Andrew McKellar, chief executive of the country’s largest business lobby group, the Australian Chamber of Commerce and Industry, said the Prime Minister’s announcement that international travel would be brought forward was helpful but left businesses without clear answers.

“Although small business owners had hoped that the announcement last Friday would bring an end to this uncertainty, employers still have very limited options to address crippling skills shortages,” Mr McKellar said.

Innes Willox, who represents about 60,000 businesses as chief executive of the Australian Industry Group, said skills shortages would quickly bite harder once states and territories come out of lockdown, necessitating a return to the country’s pre-pandemic levels of skilled migration.

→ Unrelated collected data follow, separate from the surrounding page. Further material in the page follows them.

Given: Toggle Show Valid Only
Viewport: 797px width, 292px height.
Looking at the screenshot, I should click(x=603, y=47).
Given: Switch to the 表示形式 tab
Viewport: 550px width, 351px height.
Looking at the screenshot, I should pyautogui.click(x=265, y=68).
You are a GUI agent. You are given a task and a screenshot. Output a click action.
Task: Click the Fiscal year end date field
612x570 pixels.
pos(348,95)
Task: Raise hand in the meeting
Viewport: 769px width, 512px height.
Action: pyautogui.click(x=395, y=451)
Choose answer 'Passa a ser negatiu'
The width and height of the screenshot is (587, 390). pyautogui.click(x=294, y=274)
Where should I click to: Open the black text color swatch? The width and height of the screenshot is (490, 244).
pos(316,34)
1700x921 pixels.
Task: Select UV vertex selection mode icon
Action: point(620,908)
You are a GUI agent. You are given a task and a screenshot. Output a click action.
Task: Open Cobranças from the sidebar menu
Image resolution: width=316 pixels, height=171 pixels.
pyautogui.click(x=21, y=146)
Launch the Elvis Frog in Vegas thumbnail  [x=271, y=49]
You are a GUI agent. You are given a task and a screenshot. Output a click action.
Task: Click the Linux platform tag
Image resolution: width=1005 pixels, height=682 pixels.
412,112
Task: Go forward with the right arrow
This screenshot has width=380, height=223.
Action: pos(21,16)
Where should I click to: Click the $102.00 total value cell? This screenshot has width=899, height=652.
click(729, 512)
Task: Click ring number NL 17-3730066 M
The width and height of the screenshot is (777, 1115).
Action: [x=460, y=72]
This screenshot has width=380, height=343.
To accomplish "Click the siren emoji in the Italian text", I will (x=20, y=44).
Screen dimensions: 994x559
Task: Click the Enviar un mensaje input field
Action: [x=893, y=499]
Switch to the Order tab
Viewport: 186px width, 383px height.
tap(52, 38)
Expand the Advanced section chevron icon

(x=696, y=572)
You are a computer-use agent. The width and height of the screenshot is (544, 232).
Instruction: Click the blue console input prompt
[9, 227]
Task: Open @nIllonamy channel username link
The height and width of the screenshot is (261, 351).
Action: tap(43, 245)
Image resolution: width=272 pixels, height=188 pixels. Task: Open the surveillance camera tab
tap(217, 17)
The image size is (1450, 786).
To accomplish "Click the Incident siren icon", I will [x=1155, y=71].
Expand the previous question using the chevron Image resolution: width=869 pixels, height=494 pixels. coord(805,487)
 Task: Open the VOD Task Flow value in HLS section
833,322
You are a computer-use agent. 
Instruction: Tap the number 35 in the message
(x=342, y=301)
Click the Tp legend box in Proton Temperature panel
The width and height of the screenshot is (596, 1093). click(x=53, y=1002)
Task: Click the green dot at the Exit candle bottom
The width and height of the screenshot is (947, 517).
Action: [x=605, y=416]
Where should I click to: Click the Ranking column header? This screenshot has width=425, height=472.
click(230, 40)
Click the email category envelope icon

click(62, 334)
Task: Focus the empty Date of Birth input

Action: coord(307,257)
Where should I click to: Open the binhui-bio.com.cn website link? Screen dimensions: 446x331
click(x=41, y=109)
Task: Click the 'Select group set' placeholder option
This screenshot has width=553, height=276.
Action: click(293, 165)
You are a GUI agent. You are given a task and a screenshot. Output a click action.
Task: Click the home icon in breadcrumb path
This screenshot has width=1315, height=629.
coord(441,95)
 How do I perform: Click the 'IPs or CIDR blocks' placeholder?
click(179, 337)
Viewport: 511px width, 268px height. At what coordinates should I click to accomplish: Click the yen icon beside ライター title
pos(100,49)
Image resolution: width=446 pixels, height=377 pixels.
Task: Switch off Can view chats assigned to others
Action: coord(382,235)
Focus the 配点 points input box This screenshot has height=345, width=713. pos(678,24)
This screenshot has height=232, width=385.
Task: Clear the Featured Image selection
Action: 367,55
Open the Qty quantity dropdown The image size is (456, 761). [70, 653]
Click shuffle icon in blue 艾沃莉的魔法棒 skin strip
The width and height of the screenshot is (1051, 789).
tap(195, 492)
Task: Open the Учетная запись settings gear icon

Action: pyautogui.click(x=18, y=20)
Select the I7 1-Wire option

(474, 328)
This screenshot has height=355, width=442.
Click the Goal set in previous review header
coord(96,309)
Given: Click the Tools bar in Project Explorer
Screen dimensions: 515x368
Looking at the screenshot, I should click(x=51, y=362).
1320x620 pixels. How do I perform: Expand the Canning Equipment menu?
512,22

“Our international borders need to reopen as quickly as possible,” Mr Willox said. “There is no time to waste.”

The opening of borders will require negotiations with state governments, which control caps on hotel quarantine and are responsible for trialling home alternatives.

Australia granted 79,620 skilled stream visas in the 2020-21 financial year, down from 109,713 in 2018-19 and well below a plateau of about 128,000 that began dropping from 2016.

A Coalition-dominated parliamentary committee on skilled migration said in August 500,000 migrants of all kinds had left Australia since the start of the pandemic, with another 77,000 net set to depart this financial year.

It concluded in August that Australia needed to swiftly overhaul its skilled migration system by creating more pathways to permanent residency, better lists of industries in need of staff, and options for high achieving international students to stay here to get more critical workers into the country in the wake of the pandemic.

“The lack of skilled migrants and near-record low unemployment has resulted in major skill shortages in the Australian economy impacting the viability of businesses,” the committee’s chair, Julian Leeser, wrote in his foreword.

Small businesses lobby boss Alexi Boyd said her members were reporting shortages of skilled bookkeepers, IT staff, hairdressers and chefs as well as issues in non-skilled professions. “It’s quite an urgent need to be addressed,” Ms Boyd said.

She did not criticise the government’s decision to prioritise letting Australians travel abroad before allowing skilled migrants in but said firm dates would let businesses plan their path out of lockdown. ”

Deloitte Access Economics partner Chris Richardson said fears about skilled migrants taking jobs or lowering wages were misplaced over the long term because those new arrivals also spent money in the economy, creating jobs and increasing wages.

Mr Richardson cautioned that some industries that had reported skill shortages for decades should instead raise their pay but in other cases said there was a genuine lack of people with the ability to do specialised jobs.

“There’s nothing wrong with putting the right person in the right place at the right time,” Mr Richardson said. “And if that means crossing a border, then sure.”